At the end, she talks about the lessons she has for young people and, importantly, lessons for employers.
Chapter 1 - University
I WENT TO UNI BECAUSE, WELL, THAT’S WHAT YOU DO.
I was a strong academic performer at high school so Uni seemed the logical next step. I studied a double degree in Arts & Music. I grew up playing music and went to a special interest music high school, so for me, doing a Music degree was something I felt I should do rather than something I really truly wanted to do. The double degree structure meant that I could study things that I was interested in like politics, international relations, psychology, history – all the subjects I was good at when I was at high school.
I figured it would give me a well-rounded skill set in terms of critical thinking, analysis and writing, which it did.

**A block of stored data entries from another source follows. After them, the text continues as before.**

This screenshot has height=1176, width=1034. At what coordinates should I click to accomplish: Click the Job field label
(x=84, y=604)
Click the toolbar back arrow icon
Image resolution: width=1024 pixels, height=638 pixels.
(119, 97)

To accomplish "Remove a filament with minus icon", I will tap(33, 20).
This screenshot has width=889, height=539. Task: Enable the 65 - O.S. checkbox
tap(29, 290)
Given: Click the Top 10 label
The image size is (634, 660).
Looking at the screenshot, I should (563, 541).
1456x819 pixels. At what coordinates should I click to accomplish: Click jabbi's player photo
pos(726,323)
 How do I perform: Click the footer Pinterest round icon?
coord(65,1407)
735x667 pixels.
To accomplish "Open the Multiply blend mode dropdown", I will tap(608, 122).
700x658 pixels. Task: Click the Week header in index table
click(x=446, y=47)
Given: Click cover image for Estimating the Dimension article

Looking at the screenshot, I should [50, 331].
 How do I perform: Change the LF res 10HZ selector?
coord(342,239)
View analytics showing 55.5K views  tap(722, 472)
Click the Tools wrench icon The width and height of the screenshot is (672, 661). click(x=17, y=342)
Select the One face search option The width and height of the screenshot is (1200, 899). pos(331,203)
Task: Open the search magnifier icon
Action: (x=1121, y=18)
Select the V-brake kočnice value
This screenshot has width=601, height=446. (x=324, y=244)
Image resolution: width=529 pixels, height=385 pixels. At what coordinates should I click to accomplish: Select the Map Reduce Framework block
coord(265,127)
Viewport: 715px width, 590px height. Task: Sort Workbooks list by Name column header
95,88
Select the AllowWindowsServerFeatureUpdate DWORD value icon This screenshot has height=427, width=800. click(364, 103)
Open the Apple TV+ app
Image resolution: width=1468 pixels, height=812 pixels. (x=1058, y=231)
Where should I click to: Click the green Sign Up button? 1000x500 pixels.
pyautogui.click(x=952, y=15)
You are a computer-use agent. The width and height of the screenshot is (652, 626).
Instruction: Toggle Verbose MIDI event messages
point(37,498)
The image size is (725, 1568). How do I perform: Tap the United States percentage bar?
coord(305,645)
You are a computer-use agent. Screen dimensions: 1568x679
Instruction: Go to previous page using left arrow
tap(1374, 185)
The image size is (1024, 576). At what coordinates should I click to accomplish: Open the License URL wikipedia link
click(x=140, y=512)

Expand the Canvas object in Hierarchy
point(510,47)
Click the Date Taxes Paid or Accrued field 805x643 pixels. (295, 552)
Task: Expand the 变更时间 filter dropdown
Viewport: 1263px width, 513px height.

But I didn’t go in [to Uni] knowing where I would end up. I knew I wanted to work in something related to humanities, social service or community work, but I didn’t have a specific career in mind.
AS I NEARED THE END OF MY DEGREE, I STARTED TO THINK ABOUT WHAT MIGHT HAPPEN NEXT…
I spent a month in Thailand doing some volunteer work, which I have very mixed feelings about, knowing what I know now about volun-tourism. But I do credit it with really opening my eyes up and actually helping to define the path I wanted to take.
After getting back from that trip, my focus on my Arts degree changed to development studies, and looking at poverty, international relations and humanitarian aid, that sort of thing.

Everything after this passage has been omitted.